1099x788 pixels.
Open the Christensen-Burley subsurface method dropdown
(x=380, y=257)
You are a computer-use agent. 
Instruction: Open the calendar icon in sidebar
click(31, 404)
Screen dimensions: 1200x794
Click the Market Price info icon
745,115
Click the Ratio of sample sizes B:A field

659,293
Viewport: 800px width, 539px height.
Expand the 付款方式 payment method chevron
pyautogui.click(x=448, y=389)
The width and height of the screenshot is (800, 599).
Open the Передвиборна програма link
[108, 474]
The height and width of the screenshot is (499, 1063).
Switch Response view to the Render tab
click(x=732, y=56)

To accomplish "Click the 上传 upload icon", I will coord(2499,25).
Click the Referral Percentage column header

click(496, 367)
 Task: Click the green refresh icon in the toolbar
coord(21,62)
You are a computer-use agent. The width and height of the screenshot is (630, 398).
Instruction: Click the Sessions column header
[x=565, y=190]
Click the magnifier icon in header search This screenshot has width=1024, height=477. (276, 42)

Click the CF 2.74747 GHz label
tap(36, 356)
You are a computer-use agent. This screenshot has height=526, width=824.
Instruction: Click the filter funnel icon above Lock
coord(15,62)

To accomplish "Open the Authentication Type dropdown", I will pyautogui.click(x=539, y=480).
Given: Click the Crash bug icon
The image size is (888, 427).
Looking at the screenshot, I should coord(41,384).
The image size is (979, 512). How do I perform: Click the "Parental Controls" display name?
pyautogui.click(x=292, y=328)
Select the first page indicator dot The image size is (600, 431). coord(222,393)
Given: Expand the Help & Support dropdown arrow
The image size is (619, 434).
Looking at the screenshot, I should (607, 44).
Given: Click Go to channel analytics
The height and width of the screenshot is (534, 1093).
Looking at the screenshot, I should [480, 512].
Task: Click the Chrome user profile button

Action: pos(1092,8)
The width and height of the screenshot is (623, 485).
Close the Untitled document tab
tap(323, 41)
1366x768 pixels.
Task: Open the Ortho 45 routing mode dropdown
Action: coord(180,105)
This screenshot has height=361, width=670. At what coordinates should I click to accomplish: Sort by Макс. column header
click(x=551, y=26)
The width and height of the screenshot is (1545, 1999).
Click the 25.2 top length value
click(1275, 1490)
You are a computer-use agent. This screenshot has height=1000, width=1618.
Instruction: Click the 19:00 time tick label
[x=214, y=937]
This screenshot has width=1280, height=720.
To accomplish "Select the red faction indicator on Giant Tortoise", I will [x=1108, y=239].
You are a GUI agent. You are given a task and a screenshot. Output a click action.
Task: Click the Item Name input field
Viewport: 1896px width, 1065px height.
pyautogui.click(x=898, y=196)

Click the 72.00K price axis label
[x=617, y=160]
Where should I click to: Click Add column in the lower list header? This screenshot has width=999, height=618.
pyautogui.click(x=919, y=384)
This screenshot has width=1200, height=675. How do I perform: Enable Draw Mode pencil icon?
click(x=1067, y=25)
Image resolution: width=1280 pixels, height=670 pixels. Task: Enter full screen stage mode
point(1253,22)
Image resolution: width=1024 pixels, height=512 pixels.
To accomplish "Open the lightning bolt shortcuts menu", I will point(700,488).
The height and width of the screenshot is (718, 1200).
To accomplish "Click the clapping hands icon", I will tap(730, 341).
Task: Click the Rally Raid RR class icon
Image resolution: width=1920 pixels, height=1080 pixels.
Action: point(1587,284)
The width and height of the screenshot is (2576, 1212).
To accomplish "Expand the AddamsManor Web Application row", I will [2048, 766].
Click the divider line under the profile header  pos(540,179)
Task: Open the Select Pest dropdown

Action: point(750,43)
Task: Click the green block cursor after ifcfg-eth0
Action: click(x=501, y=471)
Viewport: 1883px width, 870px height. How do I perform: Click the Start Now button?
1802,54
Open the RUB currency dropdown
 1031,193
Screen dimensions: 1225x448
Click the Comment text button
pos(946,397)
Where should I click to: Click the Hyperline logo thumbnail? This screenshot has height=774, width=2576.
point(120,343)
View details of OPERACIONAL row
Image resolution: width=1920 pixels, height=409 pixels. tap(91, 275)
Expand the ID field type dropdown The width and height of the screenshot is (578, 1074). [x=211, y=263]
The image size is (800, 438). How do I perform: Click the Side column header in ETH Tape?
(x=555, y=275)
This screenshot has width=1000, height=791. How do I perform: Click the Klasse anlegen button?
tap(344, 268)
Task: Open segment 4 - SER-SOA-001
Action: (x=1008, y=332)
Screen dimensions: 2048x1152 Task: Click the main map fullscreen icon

☆ ☆ ☆ ☆

Leaving no line out, return the data above verbatim.

1099x788 pixels.
Open the Christensen-Burley subsurface method dropdown
(x=380, y=257)
You are a computer-use agent. 
Instruction: Open the calendar icon in sidebar
click(31, 404)
Screen dimensions: 1200x794
Click the Market Price info icon
745,115
Click the Ratio of sample sizes B:A field

659,293
Viewport: 800px width, 539px height.
Expand the 付款方式 payment method chevron
pyautogui.click(x=448, y=389)
The width and height of the screenshot is (800, 599).
Open the Передвиборна програма link
[108, 474]
The height and width of the screenshot is (499, 1063).
Switch Response view to the Render tab
click(x=732, y=56)

To accomplish "Click the 上传 upload icon", I will coord(2499,25).
Click the Referral Percentage column header

click(496, 367)
 Task: Click the green refresh icon in the toolbar
coord(21,62)
You are a computer-use agent. The width and height of the screenshot is (630, 398).
Instruction: Click the Sessions column header
[x=565, y=190]
Click the magnifier icon in header search This screenshot has width=1024, height=477. (276, 42)

Click the CF 2.74747 GHz label
tap(36, 356)
You are a computer-use agent. This screenshot has height=526, width=824.
Instruction: Click the filter funnel icon above Lock
coord(15,62)

To accomplish "Open the Authentication Type dropdown", I will pyautogui.click(x=539, y=480).
Given: Click the Crash bug icon
The image size is (888, 427).
Looking at the screenshot, I should coord(41,384).
The image size is (979, 512). How do I perform: Click the "Parental Controls" display name?
pyautogui.click(x=292, y=328)
Select the first page indicator dot The image size is (600, 431). coord(222,393)
Given: Expand the Help & Support dropdown arrow
The image size is (619, 434).
Looking at the screenshot, I should (607, 44).
Given: Click Go to channel analytics
The height and width of the screenshot is (534, 1093).
Looking at the screenshot, I should [480, 512].
Task: Click the Chrome user profile button

Action: pos(1092,8)
The width and height of the screenshot is (623, 485).
Close the Untitled document tab
tap(323, 41)
1366x768 pixels.
Task: Open the Ortho 45 routing mode dropdown
Action: coord(180,105)
This screenshot has height=361, width=670. At what coordinates should I click to accomplish: Sort by Макс. column header
click(x=551, y=26)
The width and height of the screenshot is (1545, 1999).
Click the 25.2 top length value
click(1275, 1490)
You are a computer-use agent. This screenshot has height=1000, width=1618.
Instruction: Click the 19:00 time tick label
[x=214, y=937]
This screenshot has width=1280, height=720.
To accomplish "Select the red faction indicator on Giant Tortoise", I will [x=1108, y=239].
You are a GUI agent. You are given a task and a screenshot. Output a click action.
Task: Click the Item Name input field
Viewport: 1896px width, 1065px height.
pyautogui.click(x=898, y=196)

Click the 72.00K price axis label
[x=617, y=160]
Where should I click to: Click Add column in the lower list header? This screenshot has width=999, height=618.
pyautogui.click(x=919, y=384)
This screenshot has width=1200, height=675. How do I perform: Enable Draw Mode pencil icon?
click(x=1067, y=25)
Image resolution: width=1280 pixels, height=670 pixels. Task: Enter full screen stage mode
point(1253,22)
Image resolution: width=1024 pixels, height=512 pixels.
To accomplish "Open the lightning bolt shortcuts menu", I will point(700,488).
The height and width of the screenshot is (718, 1200).
To accomplish "Click the clapping hands icon", I will tap(730, 341).
Task: Click the Rally Raid RR class icon
Image resolution: width=1920 pixels, height=1080 pixels.
Action: point(1587,284)
The width and height of the screenshot is (2576, 1212).
To accomplish "Expand the AddamsManor Web Application row", I will [2048, 766].
Click the divider line under the profile header  pos(540,179)
Task: Open the Select Pest dropdown

Action: point(750,43)
Task: Click the green block cursor after ifcfg-eth0
Action: click(x=501, y=471)
Viewport: 1883px width, 870px height. How do I perform: Click the Start Now button?
1802,54
Open the RUB currency dropdown
 1031,193
Screen dimensions: 1225x448
Click the Comment text button
pos(946,397)
Where should I click to: Click the Hyperline logo thumbnail? This screenshot has height=774, width=2576.
point(120,343)
View details of OPERACIONAL row
Image resolution: width=1920 pixels, height=409 pixels. tap(91, 275)
Expand the ID field type dropdown The width and height of the screenshot is (578, 1074). [x=211, y=263]
The image size is (800, 438). How do I perform: Click the Side column header in ETH Tape?
(x=555, y=275)
This screenshot has width=1000, height=791. How do I perform: Click the Klasse anlegen button?
tap(344, 268)
Task: Open segment 4 - SER-SOA-001
Action: (x=1008, y=332)
Screen dimensions: 2048x1152 Task: Click the main map fullscreen icon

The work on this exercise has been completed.